Ceux qui plus tard feront l’histoire de cette période, qui, on ne le dira jamais assez, est cruciale pour l’avenir de la planète, chercheront des éléments structurants. J’en vois déjà un : c’est le conflit entre l’égoïsme et la solidarité, entre quelques minorités accrochées à leur privilèges et l’immense majorité cherchant à vivre dignement, entre le slogan « America First » et le principe toujours révolutionnaire « Tous les hommes naissent et demeurent libres et égaux ». Ce conflit se décline à toutes les échelles, dans la société française où les femmes et les minorités cherchent à accéder aux leviers du pouvoir, à l’échelle planétaire où les pays qui en ont les moyens refusent de changer leurs habitudes pour lutter contre le dérèglement climatique, et bien sûr en Palestine où l’occupation israélienne continue ses ravages dans le mépris des droits des populations.

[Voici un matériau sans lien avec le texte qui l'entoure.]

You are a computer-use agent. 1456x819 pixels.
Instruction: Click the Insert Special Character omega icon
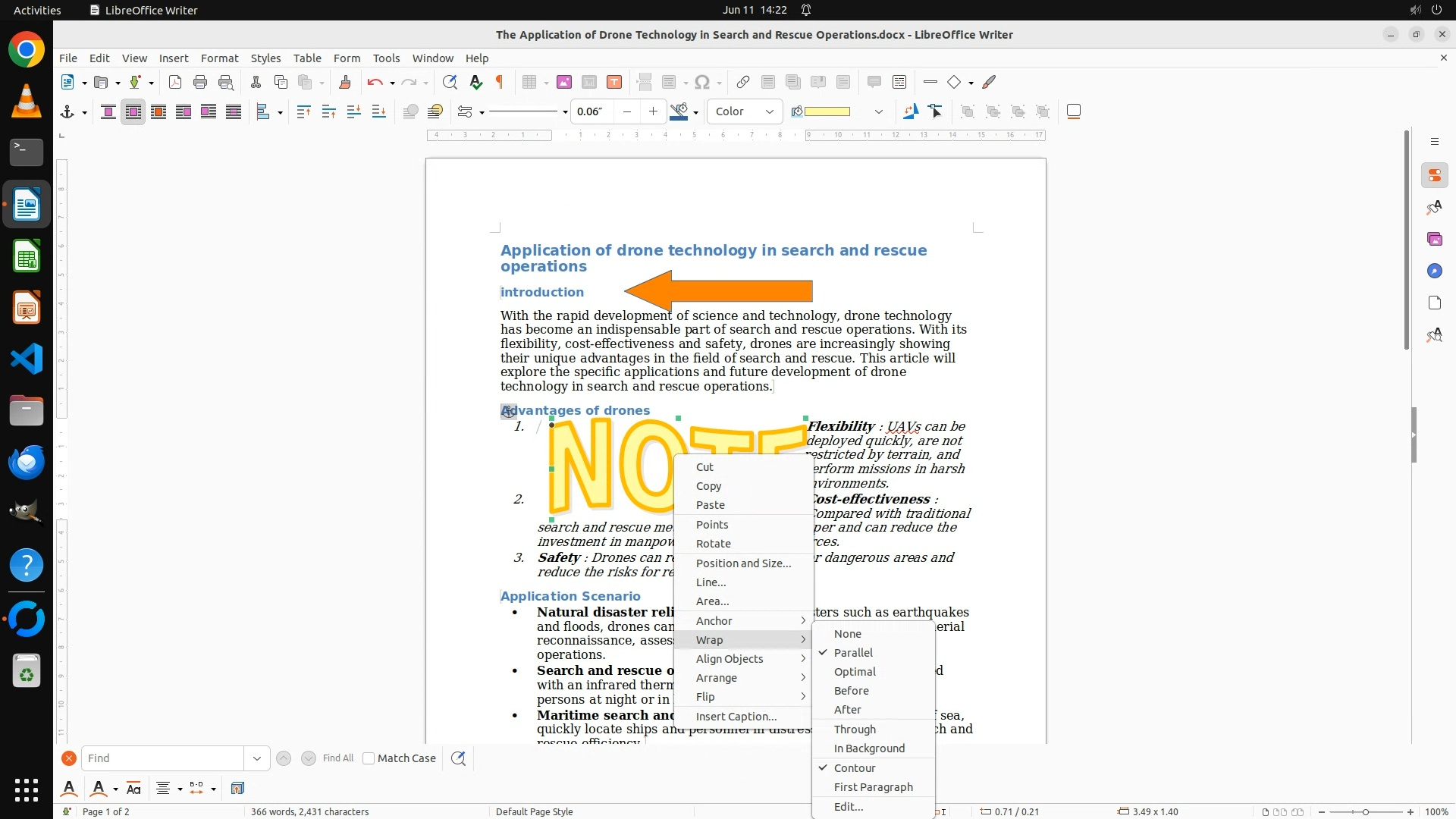(702, 82)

Dans cette période de transition les catégories anciennes se révèlent inadaptées. On peut dorénavant soutenir la politique israélienne et être antisémite, comme nombre de chrétiens fondamentalistes aux Etats-Unis, combattre cette même politique et être juif, comme tant de militants de part le monde. Un état théocratique et corrompu comme l’Arabie Saoudite est l’alliée de fait des grandes démocraties occidentales qui lui vendent des armes et « le savoir-faire qui est reconnu dans le monde entier de nos forces de sécurité », suivant l’expression fameuse de Michèle Alliot-Marie en 2011, lorsqu’elle était ministre des affaires étrangères et volait au secours de la dictature de Ben Ali. L’opposition entre l’égoïsme des nantis et la solidarité des dépossédés permet de mieux comprendre les choses. Le combat pour la Palestine s’inscrit désormais dans un combat plus vaste. On se plaint qu’il soit passé au second plan, les nouvelles générations par exemple se mobilisant pour d’autres causes, comme le climat ou la biodiversité : en réalité c’est bien le même combat. La manière dont on traite les Palestiniens aujourd’hui est la manière dont on traitera les dépossédés de cette planète demain. Faut-il rappeler ici ce qui se passe à Gaza ? Lutter pour imposer les valeurs de la solidarité et de la justice c’est lutter pour les générations futures.